Hailing from Liverpool, Molly Taylor, here in association with Holden Street Theatres, considers the importance of public transport, and the anonymous people who provide it, in the everyday encounters and interactions between people. Love Letters to the Public Transport System sold out at the Edinburgh Fringe, and should do the same here in Adelaide.

You might happen to meet somebody purely by chance, talk, and fall in love. You might have arrived there by train. They might have arrived there by bus. If either was running late, you might never have met. Taylor wrote to thank those public transport employees who had an effect on her life, in the hope that the letters, addressed to the various organisations, would be passed along and reach the individuals responsible.

This concept is at the heart of her most whimsical production, in which she shows herself to be a wonderful storyteller. In this work she introduces several other characters, telling their stories as well as her own, breaking them into fragments of the narratives and returning to each a number of times, providing snippets of their tales from their beginning to their conclusion. She does all of this sitting on a double seat from a bus, shifting her position a little as she moves from one segment to another.

The simplicity of the staging and minimal movement throws everything back on her writing and her performance, both of which are superb. There are moments of pathos, and swathes of humour, keeping the audience entranced and hanging on every word, eagerly awaiting the next instalment of each story.

One story is of actor/writer, Tam Dean Burn, who has writer's block, then tracks down the author, Luke Sutherland, with whom he once had a chance meeting, and Tam eventually adapts his book, Venus as a Boy, for the stage, which he later presented at the Edinburgh Fringe. Then there is Margaret, and another, Barry, and meetings with retired public transport drivers. She brings together numerous threads, linking them with her theme of the thanks we owe to public transport.

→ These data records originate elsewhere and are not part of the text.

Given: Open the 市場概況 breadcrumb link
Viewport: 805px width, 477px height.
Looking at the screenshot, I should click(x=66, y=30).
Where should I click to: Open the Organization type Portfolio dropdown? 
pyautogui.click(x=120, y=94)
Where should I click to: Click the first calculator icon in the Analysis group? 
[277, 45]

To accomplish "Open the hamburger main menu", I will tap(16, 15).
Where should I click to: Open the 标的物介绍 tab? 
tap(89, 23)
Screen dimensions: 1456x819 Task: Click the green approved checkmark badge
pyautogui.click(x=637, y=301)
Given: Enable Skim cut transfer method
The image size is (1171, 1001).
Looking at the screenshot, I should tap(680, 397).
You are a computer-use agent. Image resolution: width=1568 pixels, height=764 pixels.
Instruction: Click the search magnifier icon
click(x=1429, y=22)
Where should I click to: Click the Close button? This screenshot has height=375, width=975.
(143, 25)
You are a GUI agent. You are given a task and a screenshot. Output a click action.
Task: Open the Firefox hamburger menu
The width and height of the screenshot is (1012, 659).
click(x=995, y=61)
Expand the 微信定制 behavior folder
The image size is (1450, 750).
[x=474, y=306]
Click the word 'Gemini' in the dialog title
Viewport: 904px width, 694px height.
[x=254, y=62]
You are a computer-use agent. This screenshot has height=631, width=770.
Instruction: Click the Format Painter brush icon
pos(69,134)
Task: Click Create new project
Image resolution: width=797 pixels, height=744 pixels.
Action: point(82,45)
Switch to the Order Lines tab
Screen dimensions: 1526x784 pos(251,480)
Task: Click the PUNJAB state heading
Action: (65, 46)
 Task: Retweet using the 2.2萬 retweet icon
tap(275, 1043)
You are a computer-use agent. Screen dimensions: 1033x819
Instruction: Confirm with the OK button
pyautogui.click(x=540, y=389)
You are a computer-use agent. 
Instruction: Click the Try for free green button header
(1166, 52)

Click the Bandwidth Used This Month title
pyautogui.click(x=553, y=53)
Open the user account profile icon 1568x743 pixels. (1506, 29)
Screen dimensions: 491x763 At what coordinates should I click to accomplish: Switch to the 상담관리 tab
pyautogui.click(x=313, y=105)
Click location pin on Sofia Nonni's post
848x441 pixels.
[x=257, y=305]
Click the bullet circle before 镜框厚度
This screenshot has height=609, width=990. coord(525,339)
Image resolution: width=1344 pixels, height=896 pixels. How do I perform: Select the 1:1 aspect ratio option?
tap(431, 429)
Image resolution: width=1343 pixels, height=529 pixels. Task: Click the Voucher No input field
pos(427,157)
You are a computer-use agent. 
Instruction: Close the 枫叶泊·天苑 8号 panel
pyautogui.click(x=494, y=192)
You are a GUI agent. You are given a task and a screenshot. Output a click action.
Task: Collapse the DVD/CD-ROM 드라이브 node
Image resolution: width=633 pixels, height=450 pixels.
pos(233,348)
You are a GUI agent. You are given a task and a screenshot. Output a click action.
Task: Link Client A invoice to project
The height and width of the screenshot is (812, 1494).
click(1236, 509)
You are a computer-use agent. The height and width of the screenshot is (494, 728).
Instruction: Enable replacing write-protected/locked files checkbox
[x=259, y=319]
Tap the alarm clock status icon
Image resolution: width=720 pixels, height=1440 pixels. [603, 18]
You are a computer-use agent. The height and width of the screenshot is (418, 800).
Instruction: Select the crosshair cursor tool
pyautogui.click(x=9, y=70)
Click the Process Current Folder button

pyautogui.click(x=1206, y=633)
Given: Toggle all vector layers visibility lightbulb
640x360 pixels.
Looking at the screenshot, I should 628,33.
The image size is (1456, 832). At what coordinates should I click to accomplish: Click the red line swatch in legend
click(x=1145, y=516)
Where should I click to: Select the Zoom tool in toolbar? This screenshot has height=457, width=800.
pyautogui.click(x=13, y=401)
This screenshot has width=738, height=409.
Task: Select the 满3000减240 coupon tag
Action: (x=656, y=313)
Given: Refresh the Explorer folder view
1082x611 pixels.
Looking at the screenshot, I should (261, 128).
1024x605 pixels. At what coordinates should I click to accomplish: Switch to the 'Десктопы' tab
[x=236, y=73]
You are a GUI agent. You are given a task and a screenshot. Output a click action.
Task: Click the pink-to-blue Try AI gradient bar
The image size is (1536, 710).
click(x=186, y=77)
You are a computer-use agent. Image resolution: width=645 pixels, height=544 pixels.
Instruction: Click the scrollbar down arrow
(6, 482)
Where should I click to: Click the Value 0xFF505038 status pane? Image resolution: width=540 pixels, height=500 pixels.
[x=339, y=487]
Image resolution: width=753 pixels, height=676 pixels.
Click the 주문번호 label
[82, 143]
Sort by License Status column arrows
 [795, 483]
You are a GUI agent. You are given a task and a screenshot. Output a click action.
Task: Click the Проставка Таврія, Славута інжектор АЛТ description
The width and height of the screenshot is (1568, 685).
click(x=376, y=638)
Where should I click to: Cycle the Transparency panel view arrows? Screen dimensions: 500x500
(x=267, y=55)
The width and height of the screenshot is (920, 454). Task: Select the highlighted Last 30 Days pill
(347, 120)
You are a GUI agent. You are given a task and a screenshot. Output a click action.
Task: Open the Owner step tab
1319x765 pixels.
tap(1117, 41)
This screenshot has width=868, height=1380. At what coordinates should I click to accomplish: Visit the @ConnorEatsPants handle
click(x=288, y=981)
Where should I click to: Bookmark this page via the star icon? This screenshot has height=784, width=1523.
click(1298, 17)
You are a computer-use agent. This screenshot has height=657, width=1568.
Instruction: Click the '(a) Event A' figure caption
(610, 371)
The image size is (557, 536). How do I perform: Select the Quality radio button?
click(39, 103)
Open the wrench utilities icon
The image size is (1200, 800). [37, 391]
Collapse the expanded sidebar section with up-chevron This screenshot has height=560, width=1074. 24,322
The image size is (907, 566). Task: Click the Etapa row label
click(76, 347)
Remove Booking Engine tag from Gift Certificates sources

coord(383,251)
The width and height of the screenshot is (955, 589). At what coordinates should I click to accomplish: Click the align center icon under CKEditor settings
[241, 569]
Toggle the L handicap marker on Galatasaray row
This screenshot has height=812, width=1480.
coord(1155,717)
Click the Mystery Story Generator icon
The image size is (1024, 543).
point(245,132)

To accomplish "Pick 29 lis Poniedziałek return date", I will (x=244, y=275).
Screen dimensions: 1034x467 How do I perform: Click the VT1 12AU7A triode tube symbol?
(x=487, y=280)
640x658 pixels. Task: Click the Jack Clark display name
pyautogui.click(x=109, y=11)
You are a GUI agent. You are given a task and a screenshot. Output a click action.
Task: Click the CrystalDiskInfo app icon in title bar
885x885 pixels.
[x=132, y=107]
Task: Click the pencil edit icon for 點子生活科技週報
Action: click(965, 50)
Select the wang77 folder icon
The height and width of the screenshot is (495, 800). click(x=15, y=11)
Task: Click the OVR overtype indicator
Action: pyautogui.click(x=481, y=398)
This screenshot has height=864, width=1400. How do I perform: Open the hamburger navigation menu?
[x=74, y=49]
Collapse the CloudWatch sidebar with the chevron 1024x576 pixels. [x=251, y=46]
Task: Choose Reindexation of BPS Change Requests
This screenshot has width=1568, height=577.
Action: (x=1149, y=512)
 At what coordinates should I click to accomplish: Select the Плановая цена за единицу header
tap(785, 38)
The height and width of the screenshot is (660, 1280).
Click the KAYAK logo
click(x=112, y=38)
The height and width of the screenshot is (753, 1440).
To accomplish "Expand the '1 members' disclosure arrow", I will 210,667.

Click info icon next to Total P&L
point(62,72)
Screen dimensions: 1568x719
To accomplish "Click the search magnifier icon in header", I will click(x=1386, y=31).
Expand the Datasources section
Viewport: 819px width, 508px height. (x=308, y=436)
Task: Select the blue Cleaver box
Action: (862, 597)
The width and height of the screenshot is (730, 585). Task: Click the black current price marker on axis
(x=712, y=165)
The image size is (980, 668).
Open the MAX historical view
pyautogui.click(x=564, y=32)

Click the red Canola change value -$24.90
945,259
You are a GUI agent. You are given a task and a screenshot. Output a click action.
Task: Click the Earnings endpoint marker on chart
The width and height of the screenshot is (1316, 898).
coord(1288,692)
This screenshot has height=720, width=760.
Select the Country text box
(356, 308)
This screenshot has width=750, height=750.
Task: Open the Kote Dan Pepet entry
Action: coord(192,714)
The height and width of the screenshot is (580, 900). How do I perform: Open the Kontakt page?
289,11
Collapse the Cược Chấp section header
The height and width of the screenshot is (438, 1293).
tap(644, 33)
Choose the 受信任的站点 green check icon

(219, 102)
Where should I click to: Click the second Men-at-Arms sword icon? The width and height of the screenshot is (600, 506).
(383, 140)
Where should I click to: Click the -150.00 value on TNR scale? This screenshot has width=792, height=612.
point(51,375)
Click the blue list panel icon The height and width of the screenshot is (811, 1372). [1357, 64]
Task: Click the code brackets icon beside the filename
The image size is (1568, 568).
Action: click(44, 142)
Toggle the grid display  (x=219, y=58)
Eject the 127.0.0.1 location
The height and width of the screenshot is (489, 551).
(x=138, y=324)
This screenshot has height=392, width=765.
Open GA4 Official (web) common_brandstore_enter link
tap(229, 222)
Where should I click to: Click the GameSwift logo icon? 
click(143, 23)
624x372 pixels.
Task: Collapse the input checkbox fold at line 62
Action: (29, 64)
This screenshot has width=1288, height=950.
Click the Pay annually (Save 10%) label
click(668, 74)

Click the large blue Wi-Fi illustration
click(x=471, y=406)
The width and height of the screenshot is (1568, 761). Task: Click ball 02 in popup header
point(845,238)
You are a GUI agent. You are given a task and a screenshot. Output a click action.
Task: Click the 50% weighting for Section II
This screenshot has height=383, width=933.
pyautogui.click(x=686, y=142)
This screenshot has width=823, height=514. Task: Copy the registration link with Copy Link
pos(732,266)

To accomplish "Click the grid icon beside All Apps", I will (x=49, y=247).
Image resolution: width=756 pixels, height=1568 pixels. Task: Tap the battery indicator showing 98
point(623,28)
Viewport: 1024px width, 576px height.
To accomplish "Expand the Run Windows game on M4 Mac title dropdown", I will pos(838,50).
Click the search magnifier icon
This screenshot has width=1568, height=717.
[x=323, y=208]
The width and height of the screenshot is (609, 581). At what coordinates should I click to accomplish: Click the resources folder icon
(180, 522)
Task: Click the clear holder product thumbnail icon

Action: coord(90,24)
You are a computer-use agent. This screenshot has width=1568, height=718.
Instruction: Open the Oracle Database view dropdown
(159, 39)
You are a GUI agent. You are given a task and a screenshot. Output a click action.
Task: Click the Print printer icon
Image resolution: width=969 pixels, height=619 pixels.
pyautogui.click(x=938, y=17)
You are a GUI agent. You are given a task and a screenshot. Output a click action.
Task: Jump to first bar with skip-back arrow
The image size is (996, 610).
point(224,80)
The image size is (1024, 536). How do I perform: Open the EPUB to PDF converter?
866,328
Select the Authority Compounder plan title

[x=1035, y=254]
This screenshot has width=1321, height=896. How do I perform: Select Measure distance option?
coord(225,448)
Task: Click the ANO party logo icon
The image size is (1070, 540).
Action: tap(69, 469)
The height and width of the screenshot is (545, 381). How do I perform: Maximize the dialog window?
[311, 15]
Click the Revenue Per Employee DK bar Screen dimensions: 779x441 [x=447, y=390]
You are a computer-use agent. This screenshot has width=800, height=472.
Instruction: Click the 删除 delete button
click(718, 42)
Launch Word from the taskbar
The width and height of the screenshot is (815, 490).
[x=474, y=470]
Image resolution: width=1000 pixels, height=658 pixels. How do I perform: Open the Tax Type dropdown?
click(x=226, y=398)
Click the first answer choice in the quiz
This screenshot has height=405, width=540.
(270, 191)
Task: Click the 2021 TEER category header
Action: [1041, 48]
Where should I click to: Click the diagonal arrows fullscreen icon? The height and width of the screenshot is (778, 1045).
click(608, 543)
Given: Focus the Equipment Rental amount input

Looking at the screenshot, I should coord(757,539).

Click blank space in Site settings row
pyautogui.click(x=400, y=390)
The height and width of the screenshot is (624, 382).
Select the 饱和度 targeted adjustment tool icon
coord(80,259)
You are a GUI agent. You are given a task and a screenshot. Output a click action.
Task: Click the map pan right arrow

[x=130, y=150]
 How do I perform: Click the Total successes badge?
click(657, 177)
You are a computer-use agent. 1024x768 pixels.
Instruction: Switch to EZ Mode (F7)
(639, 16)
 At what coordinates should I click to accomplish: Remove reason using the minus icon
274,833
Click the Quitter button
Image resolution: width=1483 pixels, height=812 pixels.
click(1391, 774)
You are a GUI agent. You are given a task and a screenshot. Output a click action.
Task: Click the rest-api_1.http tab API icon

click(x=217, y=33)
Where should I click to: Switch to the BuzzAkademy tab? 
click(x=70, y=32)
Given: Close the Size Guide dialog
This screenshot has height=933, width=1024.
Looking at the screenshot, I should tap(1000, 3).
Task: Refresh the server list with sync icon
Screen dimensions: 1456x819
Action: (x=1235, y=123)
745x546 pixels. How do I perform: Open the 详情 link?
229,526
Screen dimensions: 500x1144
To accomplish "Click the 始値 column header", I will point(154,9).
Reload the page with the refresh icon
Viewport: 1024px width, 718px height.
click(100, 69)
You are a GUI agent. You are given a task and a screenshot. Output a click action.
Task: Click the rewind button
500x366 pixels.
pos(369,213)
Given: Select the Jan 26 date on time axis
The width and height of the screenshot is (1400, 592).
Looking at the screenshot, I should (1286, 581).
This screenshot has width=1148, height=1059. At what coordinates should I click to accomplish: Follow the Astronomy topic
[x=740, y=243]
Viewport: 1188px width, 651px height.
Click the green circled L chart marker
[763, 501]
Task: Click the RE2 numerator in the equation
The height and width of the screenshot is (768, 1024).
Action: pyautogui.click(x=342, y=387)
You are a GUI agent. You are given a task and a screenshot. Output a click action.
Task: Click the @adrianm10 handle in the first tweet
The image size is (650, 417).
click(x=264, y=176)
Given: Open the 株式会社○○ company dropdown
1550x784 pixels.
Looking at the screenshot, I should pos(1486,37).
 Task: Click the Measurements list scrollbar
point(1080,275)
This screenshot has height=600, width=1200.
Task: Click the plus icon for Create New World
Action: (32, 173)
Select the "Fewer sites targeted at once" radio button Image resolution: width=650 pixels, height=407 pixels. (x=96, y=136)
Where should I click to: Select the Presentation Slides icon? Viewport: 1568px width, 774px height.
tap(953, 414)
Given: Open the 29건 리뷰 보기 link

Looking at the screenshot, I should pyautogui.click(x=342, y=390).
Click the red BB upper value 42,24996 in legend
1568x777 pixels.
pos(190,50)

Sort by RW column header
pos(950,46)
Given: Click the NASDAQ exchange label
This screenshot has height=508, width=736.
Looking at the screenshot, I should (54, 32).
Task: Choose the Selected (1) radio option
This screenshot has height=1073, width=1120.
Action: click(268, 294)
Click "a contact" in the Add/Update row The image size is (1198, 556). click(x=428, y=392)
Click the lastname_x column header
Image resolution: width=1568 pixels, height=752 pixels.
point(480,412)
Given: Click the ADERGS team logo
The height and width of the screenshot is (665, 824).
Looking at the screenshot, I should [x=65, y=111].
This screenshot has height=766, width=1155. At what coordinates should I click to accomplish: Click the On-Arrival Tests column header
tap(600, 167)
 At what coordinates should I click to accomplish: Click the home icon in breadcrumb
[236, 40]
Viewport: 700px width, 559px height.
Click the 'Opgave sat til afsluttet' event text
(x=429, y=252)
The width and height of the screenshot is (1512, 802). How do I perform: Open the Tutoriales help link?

In Britain, of course, public transport is far more extensive, runs more often, and is regular, reliable, and is infinitely more well-used by the public, than it is here in Adelaide, where it often falls short on all of those criteria making car ownership essential. Privately owned vehicles are more of a liability to Britons than an asset, in a small island with a vast population, and a history of traffic jams going back many decades. The vast majority in Britain, wisely, use some form of public transport as their primary means of getting around. This production must be viewed through that perspective to appreciate fully the importance of public transport in this work.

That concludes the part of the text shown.